● **WORK REQUIRED**
Reproduce as a numbered list, omitting any blank lines, the part of the records below that opens with the line containing "Edit the Material field with Sterling Silver" and closes with the line containing "pos(359,279)", both of those lines included.

● **ROWS**
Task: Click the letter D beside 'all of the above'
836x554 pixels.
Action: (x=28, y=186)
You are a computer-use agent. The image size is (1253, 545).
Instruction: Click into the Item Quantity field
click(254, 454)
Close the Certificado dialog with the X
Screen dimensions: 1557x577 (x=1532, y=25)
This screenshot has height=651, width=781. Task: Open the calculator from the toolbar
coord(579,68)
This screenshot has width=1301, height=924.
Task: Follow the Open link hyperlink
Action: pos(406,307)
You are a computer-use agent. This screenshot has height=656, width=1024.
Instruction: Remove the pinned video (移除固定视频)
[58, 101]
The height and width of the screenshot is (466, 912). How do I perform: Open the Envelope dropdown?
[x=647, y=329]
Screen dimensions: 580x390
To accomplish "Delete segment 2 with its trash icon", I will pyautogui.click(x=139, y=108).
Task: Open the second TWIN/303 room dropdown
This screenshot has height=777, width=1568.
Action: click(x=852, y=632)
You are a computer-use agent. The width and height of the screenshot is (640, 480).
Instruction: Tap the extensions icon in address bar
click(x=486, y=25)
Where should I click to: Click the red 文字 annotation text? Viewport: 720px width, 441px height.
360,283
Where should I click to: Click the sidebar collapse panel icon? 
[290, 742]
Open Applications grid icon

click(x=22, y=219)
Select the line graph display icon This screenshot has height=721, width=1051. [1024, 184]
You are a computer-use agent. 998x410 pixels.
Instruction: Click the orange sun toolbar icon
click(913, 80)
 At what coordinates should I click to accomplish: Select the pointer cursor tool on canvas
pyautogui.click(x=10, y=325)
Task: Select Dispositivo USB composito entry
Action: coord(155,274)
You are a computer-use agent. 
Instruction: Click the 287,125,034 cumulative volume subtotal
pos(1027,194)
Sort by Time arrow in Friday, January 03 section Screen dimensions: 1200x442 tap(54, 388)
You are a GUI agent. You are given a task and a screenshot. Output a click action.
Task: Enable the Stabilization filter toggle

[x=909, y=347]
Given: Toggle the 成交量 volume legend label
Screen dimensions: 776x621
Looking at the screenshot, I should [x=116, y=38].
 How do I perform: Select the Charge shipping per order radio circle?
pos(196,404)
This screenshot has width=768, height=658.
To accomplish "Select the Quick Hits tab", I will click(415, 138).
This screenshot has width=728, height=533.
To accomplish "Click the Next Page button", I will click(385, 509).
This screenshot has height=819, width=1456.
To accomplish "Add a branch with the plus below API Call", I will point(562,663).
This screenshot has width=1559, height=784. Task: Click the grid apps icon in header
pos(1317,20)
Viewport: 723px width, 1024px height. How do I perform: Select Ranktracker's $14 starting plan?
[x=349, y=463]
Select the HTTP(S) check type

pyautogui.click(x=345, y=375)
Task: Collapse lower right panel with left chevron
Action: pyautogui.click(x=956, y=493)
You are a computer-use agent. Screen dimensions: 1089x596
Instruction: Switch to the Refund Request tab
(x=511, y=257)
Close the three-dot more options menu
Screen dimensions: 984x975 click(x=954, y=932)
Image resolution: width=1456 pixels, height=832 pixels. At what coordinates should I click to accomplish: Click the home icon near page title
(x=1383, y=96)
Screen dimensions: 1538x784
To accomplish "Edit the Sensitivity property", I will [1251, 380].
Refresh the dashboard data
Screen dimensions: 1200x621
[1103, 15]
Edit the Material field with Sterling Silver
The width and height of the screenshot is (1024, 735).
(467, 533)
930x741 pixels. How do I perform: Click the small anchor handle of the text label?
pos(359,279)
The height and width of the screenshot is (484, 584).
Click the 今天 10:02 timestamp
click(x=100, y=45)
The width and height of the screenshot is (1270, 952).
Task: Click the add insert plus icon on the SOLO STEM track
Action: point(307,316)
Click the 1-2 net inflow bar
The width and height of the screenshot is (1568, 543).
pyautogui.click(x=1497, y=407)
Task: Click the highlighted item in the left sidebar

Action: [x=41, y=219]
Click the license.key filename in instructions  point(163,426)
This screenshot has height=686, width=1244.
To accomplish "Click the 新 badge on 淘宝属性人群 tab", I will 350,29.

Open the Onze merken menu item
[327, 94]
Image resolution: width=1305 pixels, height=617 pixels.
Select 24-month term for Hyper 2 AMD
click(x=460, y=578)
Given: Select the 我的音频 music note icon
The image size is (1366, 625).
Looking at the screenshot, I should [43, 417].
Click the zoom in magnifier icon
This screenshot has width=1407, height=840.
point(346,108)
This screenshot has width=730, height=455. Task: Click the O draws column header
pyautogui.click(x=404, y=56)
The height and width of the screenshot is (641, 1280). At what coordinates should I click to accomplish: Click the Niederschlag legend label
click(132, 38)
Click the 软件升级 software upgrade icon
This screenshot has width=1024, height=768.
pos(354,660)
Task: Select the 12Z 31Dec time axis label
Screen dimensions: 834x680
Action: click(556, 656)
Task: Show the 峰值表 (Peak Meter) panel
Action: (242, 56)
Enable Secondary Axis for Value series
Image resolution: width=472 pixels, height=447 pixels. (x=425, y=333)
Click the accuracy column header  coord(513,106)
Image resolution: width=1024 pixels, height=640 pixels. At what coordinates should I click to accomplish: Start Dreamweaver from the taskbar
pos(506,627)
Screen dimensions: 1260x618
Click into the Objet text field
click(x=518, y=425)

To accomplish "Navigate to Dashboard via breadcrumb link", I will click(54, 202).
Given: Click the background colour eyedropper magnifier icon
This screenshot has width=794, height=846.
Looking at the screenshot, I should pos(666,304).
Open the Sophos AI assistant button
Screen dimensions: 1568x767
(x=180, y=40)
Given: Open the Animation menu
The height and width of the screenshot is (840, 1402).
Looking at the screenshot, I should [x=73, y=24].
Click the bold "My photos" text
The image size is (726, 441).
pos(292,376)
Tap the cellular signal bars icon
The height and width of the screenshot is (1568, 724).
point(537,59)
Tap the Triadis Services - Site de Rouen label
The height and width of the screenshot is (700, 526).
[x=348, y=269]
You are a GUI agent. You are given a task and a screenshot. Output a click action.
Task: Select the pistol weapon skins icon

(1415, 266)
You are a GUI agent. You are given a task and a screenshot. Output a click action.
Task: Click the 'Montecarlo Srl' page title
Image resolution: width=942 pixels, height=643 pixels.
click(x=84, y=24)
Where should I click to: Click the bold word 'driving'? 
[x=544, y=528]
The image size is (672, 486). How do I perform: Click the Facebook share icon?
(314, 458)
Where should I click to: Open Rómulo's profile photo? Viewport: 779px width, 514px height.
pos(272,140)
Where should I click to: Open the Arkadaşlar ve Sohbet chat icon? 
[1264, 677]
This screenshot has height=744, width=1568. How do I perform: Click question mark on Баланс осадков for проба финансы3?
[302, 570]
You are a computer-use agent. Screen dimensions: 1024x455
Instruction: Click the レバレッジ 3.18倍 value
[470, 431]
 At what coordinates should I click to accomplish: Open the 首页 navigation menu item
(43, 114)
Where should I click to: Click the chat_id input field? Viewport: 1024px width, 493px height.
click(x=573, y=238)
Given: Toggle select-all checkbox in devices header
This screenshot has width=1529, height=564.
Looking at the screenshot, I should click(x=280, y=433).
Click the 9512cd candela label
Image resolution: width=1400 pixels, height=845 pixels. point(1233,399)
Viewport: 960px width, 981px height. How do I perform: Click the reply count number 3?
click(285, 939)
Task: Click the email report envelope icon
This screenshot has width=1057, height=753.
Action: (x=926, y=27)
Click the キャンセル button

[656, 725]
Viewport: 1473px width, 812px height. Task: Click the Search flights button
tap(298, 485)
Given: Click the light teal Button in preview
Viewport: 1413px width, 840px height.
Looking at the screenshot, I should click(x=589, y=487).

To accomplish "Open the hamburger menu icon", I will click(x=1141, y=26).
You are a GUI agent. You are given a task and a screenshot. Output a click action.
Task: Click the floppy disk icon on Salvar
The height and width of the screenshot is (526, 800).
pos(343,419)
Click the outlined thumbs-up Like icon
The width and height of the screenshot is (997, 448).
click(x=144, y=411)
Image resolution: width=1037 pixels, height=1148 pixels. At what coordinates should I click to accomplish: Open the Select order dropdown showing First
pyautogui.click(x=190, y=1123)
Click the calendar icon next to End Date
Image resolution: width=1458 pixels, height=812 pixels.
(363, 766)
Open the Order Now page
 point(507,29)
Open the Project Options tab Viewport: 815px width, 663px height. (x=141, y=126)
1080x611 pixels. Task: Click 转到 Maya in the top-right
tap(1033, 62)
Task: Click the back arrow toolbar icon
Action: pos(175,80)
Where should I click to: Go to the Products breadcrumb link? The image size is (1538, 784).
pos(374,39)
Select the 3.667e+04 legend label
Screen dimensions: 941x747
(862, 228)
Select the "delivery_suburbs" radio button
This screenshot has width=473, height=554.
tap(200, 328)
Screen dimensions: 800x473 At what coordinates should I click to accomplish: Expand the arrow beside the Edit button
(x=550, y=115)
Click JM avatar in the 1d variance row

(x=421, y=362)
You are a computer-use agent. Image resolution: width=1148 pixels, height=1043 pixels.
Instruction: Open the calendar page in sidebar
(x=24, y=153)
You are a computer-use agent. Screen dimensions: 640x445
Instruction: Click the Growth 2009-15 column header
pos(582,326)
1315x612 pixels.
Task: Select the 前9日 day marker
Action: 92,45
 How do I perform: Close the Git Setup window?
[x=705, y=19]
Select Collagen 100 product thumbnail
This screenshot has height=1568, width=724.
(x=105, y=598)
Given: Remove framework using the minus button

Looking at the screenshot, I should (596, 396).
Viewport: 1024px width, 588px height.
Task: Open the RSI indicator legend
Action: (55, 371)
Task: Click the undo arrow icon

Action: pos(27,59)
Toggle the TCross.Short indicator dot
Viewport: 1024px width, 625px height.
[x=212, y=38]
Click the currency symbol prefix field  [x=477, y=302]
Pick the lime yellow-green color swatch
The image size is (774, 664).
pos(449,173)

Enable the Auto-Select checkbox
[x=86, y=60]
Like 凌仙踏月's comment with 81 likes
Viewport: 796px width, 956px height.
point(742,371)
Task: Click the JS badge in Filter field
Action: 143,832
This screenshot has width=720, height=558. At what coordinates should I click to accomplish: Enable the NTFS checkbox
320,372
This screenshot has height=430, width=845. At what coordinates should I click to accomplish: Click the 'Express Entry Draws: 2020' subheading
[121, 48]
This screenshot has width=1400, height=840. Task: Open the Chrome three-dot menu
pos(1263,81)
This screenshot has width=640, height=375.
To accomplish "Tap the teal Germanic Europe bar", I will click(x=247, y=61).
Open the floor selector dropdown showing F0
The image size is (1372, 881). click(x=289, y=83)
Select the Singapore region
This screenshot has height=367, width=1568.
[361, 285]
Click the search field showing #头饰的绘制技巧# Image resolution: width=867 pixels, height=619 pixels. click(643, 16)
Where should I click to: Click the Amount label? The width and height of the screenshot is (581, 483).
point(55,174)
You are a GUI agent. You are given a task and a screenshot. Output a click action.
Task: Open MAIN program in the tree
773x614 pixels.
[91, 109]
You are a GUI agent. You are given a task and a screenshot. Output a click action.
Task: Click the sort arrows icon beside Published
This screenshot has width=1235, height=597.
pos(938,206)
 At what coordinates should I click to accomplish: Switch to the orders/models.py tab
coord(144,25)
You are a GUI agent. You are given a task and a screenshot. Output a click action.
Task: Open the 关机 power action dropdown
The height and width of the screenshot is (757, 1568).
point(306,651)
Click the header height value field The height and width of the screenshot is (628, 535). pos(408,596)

● **COMPLETE RESPONSE**
1. Edit the Material field with Sterling Silver
2. The width and height of the screenshot is (1024, 735).
3. (467, 533)
4. 930x741 pixels. How do I perform: Click the small anchor handle of the text label?
5. pos(359,279)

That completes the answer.